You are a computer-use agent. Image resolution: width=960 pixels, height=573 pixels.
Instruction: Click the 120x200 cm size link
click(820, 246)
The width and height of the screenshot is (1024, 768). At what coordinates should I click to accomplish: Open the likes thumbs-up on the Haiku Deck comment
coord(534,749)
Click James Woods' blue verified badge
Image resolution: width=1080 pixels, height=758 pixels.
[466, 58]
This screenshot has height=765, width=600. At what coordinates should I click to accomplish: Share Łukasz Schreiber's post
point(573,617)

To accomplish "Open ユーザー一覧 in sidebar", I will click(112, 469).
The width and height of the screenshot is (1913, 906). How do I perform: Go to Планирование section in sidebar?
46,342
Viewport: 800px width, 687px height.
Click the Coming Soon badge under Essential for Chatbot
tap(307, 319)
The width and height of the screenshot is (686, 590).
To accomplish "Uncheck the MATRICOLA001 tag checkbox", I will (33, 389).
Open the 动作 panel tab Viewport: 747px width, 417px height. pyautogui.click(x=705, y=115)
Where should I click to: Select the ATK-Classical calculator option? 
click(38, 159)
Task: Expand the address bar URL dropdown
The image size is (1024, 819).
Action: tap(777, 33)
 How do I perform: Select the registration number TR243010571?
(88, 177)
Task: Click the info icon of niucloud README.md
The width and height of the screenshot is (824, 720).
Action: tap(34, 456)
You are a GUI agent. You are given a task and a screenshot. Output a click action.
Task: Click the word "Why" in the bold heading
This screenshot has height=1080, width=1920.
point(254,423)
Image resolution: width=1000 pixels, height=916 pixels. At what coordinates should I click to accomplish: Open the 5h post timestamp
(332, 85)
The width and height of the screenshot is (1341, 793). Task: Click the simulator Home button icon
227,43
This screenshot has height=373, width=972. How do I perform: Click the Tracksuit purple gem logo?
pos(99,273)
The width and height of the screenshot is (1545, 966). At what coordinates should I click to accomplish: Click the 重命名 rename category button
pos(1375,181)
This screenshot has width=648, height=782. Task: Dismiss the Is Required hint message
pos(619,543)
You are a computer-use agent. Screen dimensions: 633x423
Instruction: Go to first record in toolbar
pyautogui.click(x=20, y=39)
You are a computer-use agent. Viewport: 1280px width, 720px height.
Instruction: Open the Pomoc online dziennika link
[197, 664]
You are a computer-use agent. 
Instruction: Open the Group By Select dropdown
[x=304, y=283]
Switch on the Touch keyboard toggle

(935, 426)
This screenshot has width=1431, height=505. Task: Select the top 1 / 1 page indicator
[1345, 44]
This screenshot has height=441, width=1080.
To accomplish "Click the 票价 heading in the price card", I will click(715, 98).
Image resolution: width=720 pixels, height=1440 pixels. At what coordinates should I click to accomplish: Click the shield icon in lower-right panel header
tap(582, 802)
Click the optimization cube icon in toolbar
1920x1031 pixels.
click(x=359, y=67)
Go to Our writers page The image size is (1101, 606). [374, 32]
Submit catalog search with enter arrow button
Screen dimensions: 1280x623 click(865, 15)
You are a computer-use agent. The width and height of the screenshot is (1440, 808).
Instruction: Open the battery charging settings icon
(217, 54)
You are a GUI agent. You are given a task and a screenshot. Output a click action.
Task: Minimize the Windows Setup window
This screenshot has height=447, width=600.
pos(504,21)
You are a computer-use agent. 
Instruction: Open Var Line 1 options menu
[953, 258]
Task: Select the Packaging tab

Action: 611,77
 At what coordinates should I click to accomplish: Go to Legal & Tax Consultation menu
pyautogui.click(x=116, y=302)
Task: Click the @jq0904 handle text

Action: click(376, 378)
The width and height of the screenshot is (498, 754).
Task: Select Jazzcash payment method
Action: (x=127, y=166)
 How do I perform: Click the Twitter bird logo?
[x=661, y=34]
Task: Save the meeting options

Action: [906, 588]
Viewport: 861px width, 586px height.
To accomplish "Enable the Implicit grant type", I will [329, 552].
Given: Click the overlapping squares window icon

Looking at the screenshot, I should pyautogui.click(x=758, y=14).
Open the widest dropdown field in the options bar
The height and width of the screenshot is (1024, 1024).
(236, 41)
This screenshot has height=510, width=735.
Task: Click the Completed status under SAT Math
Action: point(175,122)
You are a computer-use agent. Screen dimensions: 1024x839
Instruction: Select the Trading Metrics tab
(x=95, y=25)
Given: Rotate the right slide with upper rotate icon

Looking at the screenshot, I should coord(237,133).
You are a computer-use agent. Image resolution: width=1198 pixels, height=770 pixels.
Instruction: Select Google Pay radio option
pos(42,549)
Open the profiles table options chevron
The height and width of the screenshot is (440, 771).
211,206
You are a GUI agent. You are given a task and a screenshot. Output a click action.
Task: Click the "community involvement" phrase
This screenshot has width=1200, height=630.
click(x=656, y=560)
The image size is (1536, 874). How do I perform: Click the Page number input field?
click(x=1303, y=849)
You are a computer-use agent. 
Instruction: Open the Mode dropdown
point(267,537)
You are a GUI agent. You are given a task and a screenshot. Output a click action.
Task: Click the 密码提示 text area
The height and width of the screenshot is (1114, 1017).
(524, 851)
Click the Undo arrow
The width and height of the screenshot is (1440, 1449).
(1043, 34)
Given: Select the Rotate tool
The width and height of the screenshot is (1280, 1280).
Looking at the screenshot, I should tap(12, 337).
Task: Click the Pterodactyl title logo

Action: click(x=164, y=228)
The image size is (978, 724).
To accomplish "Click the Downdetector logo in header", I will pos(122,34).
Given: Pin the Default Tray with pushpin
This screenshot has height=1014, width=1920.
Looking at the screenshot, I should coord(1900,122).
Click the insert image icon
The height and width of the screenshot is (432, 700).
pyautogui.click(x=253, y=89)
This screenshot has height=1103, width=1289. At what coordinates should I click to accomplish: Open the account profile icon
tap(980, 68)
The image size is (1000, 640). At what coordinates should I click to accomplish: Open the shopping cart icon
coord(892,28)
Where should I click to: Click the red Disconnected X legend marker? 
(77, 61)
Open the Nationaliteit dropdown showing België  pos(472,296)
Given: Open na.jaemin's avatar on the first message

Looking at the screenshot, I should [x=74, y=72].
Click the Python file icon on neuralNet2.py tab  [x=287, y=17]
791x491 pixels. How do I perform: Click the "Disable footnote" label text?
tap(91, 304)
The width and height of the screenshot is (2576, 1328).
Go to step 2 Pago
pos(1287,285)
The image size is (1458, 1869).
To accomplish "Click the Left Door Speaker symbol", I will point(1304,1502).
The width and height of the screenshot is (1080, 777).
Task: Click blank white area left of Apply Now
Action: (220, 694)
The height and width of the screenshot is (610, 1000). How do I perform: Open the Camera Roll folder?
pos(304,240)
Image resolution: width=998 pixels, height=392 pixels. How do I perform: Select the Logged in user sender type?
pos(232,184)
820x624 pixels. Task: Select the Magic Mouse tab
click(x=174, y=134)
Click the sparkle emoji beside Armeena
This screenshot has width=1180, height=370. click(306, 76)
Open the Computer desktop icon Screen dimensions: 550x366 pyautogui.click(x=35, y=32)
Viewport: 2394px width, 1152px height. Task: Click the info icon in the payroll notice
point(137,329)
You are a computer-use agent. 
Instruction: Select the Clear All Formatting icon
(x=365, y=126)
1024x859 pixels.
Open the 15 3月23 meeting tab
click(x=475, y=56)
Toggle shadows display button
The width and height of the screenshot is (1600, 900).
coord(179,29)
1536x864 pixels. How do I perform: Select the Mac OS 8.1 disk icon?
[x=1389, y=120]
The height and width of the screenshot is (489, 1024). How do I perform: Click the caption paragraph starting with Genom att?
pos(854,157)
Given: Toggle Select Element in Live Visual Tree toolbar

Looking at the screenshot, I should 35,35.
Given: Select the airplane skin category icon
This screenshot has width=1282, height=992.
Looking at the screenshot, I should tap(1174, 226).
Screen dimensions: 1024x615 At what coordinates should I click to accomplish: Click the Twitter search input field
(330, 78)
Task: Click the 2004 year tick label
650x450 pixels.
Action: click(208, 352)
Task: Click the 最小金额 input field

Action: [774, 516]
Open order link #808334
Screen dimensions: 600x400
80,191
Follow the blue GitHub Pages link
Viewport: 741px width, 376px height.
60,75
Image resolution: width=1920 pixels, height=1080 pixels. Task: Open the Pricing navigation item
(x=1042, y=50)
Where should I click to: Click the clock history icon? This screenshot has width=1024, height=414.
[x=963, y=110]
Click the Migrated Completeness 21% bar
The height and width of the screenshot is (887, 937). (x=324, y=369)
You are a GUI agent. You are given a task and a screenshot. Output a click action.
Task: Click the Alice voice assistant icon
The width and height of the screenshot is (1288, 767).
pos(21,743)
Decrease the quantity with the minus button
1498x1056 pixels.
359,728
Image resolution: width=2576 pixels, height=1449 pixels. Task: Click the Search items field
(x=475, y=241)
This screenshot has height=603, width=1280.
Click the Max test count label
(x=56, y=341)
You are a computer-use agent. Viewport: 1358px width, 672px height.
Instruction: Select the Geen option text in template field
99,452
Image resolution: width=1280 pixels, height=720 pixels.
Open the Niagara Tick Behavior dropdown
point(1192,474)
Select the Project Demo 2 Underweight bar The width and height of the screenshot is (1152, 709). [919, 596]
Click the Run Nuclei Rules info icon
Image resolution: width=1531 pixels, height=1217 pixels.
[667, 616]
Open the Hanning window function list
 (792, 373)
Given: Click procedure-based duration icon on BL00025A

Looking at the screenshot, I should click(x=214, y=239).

#####

As you read the records above, find each line that contains "blue" and copy it.

Click James Woods' blue verified badge
Follow the blue GitHub Pages link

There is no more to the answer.